Je pose les deux pieds sur le sol et fixe la foule avec mépris. Je m'apprête à regagner ma maison d'un pas digne. Je veux montrer à toutes ces personnes curieuses qu'elles devraient être fières de moi plutôt que d'essayer de m'humilier. Mais à ce moment-là, une violente douleur fuse dans mon genou, ma jambe flanche, et je m'écrase lamentablement. Me voilà allongé sur le trottoir avec une foule massée autour de moi.

Quelqu'un crie :

« Appelez une ambulance ! »

Ma tête et divers autres endroits de mon corps saignent, une conséquence de ma chute, je suppose. Mon honneur aussi en a pris un coup, d'ailleurs.

Je reste totalement immobile, sans ressentir la moindre souffrance pour l'instant. Même celle qui pulsait dans mon genou s'est calmée. Mais je ne me réjouis pas trop, je sais qu'elle reviendra... Alors je ne bouge pas, afin de limiter le plus longtemps possible, toute récidive de la douleur.

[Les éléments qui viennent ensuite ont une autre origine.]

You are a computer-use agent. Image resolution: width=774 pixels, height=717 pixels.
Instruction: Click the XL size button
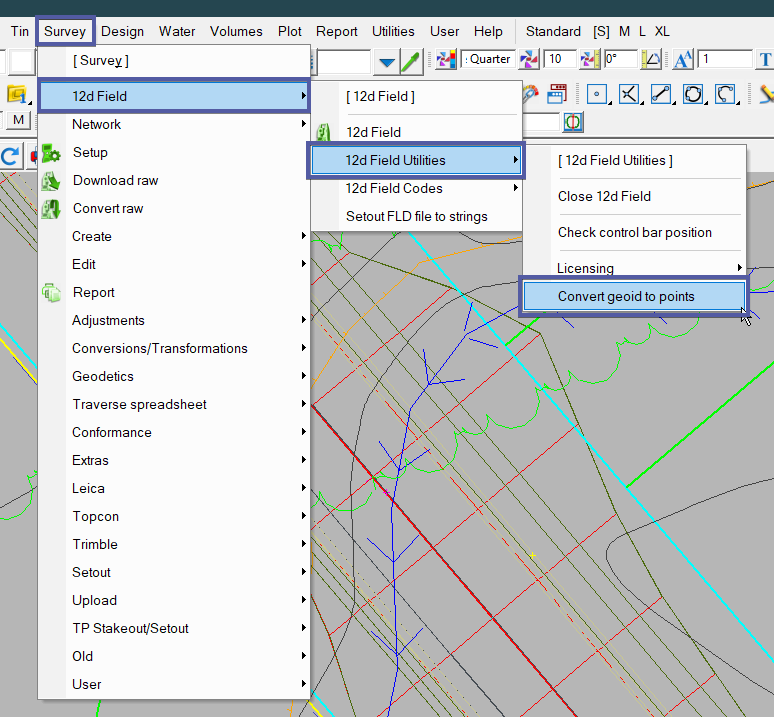pos(662,31)
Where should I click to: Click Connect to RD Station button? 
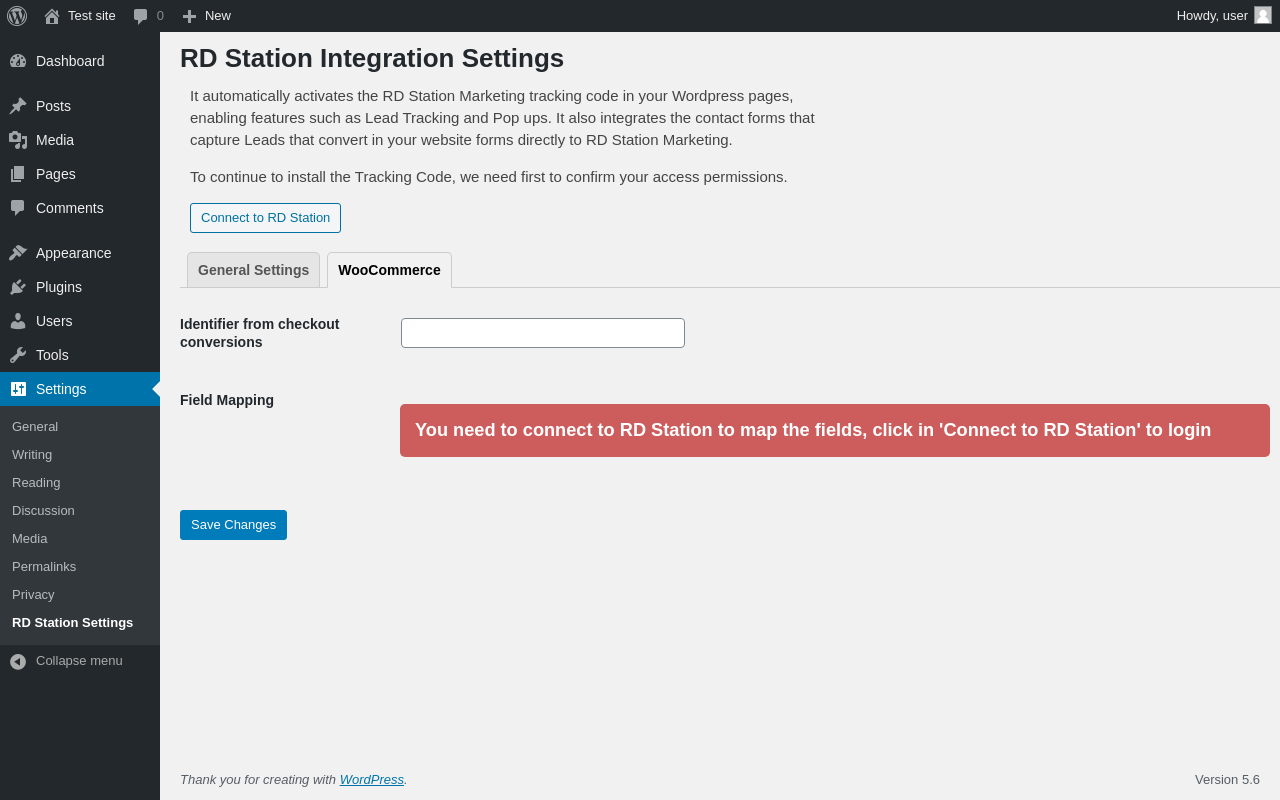[x=265, y=218]
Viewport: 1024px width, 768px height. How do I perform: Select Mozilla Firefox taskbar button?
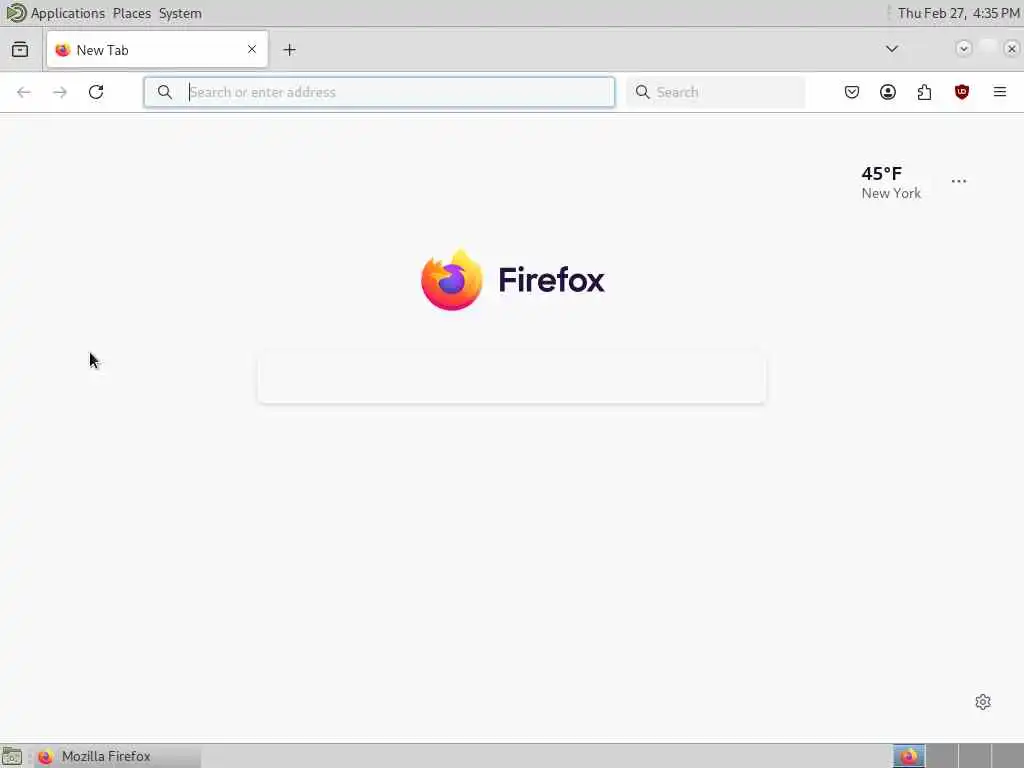[118, 756]
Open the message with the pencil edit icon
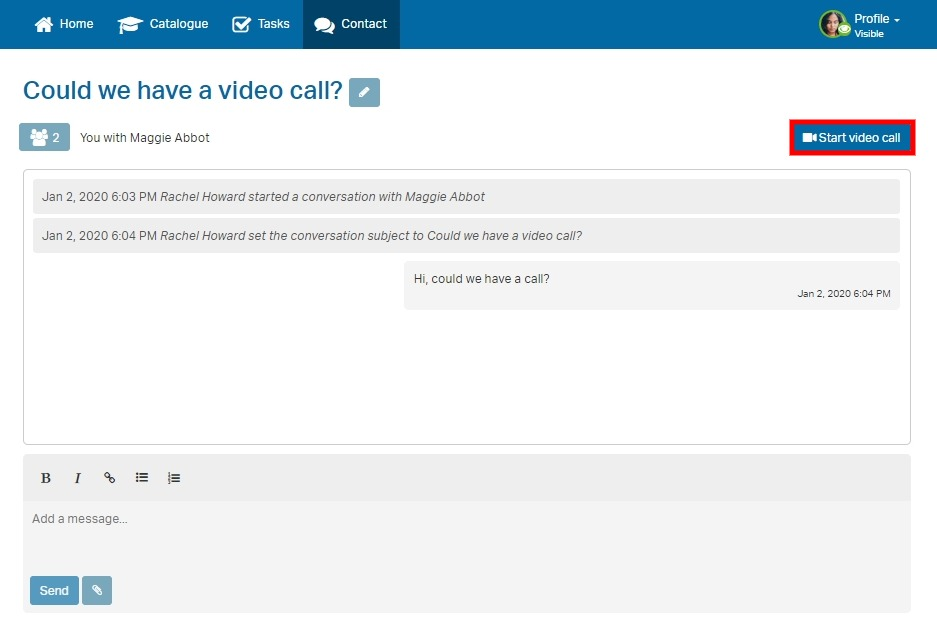The height and width of the screenshot is (628, 937). [364, 92]
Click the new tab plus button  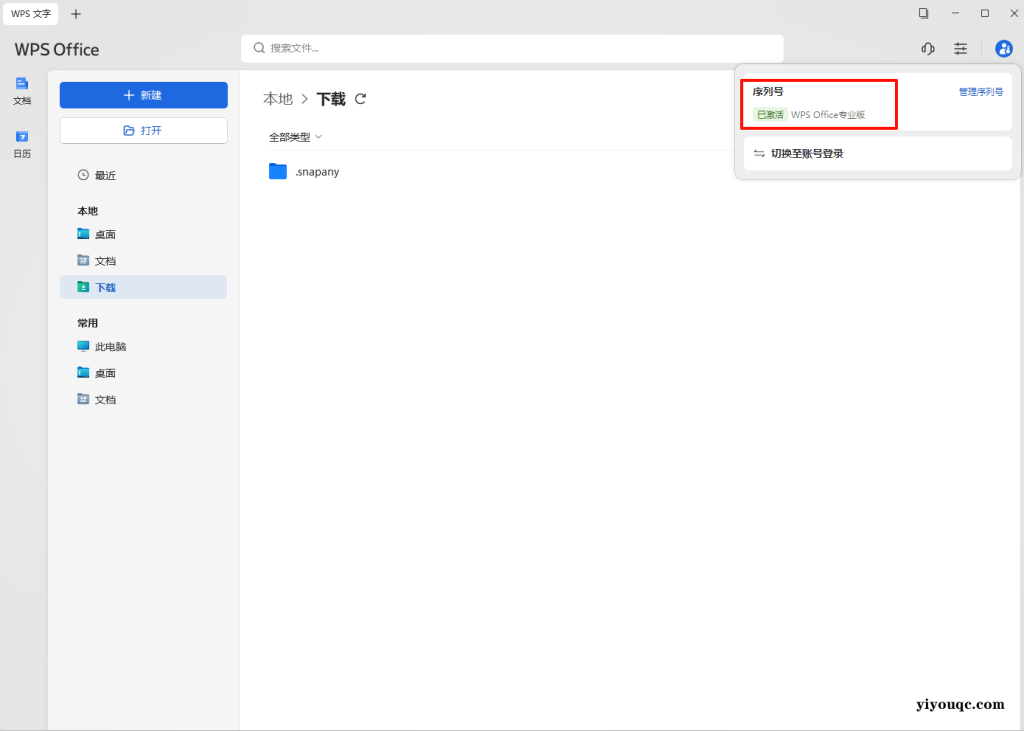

Je pense que maintenant, comme dans toute histoire où un personnage est victime d'un accident, je me dois de m'évanouir. Mais... non. Désolé de vous décevoir, je reste parfaitement éveillé.

Mes pensées sont embrouillées. Il y a un vacarme terrible autour de moi. J'entends les passants crier toutes sortes de choses :

« Est-ce qu'il est mort ? »

« Oh mon Dieu, oh mon Dieu ! Comment a-t-il fait ça ? »

« Et si jeune en plus... »

Cependant, à aucun moment, ne serait-ce que brièvement ou juste par un ou deux mots, l'un de ces badauds ne vient me voir pour me murmurer un encouragement. Personne ne s'approche pour me rassurer en me disant quelque chose comme :

« Bravo, mon gars, ce que tu as fait était époustouflant ! On est tous fiers de toi. »

Non, au lieu de se montrer enthousiastes, ils ont l'air dégoûtés, effrayés, horrifiés. Je ne comprends pas la raison de toutes ces réactions négatives. Jamais je ne m'y serais attendu.

Ça me déprime. J'aimerais vraiment pouvoir regagner ma chambre et observer tout ça de loin. Regarder un autre adolescent réaliser cet exploit. Moi au moins, j'aurais été fier de lui. Oui, je donnerais n'importe quoi pour être quelque part ailleurs. Partout sauf sous le regard atterré de ces inconnus.

Voilà donc comment s'est achevé mon superbe dimanche. Je suis allongé sur un trottoir, meurtri et déprimé. La sirène des ambulances retentit au loin et, autour de moi, les gens s'affolent.